The drama was first staged five years ago at the Unity but has been revived by First Break, the theatre company from the Kensington area of Liverpool which gives writers and performers their first break.

Two of the original cast – familiar television faces Sean McKee and Julie Glover – are back in this production directed by actress/ director Sylvie Gattrell.

It is a new venture for the company which usually presents original work with new writers (Brick Up the Mersey Tunnels’ writer Dave Kirby was one).

“It is the first time we have done anything on this scale,” says Ms Gattrell. “It is a period drama with 30 scenes and covers 20 years of Williamson’s life after his marriage to Elizabeth Tate.”

Williamson – also known as The Mole of Edge Hill – was a working-class man who inherited his well-to-do wife’s money and used some of it to employ men returning from the Napoleonic Wars to dig tunnels.

Williamson’s life was nothing if not colourful, explains Ms Gattrell. “He came from humble beginnings and his mother was a whore, who did not charge, apparently.

“Williamson’s marriage was not consummated and his friend Milton seduced Elizabeth on his own wedding day.

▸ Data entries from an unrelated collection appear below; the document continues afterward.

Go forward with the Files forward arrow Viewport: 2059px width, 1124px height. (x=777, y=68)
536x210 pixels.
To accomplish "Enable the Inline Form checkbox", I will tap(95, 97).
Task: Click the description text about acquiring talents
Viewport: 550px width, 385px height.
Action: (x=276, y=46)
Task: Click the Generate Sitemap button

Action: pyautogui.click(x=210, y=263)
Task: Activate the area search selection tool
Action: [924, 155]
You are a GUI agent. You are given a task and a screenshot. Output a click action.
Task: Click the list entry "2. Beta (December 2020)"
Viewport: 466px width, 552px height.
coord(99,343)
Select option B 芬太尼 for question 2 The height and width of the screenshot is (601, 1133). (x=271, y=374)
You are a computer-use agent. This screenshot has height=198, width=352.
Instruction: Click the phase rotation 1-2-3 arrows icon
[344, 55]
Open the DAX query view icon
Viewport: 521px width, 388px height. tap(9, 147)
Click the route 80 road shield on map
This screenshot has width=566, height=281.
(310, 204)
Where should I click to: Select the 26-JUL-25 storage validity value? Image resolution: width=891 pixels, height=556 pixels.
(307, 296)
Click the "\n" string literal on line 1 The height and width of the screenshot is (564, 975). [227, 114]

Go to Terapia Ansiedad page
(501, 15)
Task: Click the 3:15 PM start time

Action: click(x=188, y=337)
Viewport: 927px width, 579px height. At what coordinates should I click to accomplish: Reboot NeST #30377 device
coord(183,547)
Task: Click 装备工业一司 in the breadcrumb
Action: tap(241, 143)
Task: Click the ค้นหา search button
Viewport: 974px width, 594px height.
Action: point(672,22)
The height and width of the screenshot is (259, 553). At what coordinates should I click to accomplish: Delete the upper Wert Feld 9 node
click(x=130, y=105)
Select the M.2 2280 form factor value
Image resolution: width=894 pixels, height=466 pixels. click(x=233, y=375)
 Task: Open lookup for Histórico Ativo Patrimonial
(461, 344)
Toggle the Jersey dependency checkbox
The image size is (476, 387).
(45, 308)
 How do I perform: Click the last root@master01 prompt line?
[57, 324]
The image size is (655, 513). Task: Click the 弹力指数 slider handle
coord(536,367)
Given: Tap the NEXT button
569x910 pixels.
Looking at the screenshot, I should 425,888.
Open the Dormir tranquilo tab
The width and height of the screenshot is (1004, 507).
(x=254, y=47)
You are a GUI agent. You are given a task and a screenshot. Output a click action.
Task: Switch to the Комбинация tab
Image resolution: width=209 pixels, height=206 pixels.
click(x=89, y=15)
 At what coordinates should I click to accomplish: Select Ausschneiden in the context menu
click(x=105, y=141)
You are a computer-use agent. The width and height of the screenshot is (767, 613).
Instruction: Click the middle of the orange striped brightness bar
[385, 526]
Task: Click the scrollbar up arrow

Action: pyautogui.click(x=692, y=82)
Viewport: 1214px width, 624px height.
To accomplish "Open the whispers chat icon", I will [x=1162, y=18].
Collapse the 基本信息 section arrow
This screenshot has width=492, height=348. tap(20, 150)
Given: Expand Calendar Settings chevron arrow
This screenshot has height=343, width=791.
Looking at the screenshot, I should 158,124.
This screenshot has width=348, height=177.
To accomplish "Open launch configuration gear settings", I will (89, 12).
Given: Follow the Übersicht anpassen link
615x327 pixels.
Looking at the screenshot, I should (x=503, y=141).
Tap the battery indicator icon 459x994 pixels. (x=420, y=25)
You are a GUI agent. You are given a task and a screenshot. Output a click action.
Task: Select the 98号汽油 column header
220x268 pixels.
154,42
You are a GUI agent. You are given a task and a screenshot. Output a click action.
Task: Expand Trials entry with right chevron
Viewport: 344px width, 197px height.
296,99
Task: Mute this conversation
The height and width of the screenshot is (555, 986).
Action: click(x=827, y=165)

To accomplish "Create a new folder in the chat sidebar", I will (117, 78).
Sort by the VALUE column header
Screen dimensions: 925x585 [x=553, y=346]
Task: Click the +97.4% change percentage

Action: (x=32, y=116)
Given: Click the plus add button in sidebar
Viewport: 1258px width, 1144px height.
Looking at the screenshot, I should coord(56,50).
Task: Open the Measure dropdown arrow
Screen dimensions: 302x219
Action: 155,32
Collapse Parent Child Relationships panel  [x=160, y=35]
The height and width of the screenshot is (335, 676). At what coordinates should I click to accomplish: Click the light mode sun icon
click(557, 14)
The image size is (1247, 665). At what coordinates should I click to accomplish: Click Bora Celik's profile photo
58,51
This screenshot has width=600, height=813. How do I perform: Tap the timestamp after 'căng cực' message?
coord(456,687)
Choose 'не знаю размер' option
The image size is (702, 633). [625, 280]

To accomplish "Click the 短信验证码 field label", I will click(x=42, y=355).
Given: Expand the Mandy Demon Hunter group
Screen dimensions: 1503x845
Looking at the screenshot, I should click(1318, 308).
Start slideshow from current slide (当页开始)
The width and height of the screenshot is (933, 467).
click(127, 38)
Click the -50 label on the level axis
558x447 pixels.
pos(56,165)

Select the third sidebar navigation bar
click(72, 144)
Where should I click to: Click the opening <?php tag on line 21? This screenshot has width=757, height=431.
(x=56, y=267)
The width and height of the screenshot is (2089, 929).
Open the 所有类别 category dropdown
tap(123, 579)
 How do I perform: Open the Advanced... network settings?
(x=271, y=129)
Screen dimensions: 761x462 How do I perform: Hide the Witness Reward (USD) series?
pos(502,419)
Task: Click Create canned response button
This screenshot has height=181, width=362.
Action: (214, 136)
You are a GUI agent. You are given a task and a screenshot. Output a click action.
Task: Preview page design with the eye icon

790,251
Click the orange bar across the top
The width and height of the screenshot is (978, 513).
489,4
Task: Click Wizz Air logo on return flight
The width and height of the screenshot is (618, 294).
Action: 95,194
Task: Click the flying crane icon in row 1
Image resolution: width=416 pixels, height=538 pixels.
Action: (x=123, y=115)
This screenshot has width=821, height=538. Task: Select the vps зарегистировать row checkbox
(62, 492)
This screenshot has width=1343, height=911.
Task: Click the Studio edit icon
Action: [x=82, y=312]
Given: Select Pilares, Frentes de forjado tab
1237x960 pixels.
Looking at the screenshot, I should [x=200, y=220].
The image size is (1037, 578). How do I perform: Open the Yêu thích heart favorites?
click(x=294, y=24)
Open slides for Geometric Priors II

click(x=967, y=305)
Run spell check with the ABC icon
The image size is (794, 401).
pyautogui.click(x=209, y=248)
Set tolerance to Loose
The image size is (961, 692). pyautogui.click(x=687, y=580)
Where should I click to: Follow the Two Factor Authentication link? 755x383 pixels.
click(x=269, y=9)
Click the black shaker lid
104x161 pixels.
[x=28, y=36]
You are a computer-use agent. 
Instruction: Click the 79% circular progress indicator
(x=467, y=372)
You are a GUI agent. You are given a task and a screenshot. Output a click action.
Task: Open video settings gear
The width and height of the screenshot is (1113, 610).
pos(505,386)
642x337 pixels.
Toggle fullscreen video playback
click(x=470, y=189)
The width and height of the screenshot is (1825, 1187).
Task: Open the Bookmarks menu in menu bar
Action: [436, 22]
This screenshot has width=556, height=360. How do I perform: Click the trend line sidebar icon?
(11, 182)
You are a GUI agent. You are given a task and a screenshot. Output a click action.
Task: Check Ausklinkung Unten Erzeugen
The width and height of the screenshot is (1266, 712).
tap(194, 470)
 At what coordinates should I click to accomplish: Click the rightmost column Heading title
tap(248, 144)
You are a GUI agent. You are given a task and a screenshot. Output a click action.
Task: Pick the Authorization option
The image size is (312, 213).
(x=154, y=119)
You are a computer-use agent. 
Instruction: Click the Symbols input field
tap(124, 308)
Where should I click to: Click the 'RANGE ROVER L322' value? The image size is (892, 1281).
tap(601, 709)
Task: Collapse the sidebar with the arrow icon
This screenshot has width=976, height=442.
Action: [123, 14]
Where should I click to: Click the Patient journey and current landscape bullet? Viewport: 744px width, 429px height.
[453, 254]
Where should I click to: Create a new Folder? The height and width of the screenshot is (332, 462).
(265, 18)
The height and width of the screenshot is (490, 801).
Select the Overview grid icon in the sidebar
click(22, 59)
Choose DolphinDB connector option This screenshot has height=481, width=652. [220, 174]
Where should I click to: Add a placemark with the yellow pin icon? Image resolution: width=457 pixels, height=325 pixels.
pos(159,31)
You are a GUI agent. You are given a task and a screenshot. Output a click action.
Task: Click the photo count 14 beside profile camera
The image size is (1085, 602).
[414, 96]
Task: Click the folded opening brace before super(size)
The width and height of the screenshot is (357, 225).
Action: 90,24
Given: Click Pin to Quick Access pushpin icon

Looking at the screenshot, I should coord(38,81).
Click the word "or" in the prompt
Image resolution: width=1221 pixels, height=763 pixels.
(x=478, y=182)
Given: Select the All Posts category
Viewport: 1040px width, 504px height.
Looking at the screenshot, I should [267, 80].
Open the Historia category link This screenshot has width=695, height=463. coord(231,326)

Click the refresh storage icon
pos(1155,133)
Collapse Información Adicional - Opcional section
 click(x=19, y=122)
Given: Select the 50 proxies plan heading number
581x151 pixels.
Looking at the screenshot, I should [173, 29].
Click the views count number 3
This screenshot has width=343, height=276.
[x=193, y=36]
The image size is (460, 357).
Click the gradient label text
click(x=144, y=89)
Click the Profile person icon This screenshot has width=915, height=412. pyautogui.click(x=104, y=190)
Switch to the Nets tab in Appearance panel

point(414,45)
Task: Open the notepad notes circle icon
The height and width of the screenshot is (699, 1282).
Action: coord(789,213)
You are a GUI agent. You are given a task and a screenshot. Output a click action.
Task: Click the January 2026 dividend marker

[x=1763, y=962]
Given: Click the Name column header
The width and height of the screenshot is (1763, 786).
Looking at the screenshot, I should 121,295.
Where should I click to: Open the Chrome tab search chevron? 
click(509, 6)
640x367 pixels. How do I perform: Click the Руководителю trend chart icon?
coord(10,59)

Williamson also had a whore throughout most of his marriage.

“Today he would be termed a manic depressive, and probably on medication, but in those days when you were rich and powerful you could be as eccentric as you liked. He was generous but could not bear people getting something for nothing, which is why he had them building these tunnels.

“Originally, his workers worshipped him but they ended up terrified of him, thinking that the way he was digging down and down meant that he was in league with the devil.”

Sean McKee, one of Jimmy McGovern’s favourite actors, is playing Williamson, while Julie Glover is his well-born wife, Elizabeth Tate.

Among those getting breaks in the show are Jane Radley, playing Elizabeth’s friend Mary, and Shaun Mason as Williamson’s smarmy friend Milton. However, both will be playing other characters, too. “This is a production which will allow them to show off their full range,” says Ms Gattrell.

Mason was in Brookside. “But TV can put you in one box and a play like this in which he also plays a hilarious vicar and a member of the hunting set will allow him to show just what he can do.”

THE King of Edge Lane opens at the Unity Theatre tomorrow, at 8pm, and runs until Saturday.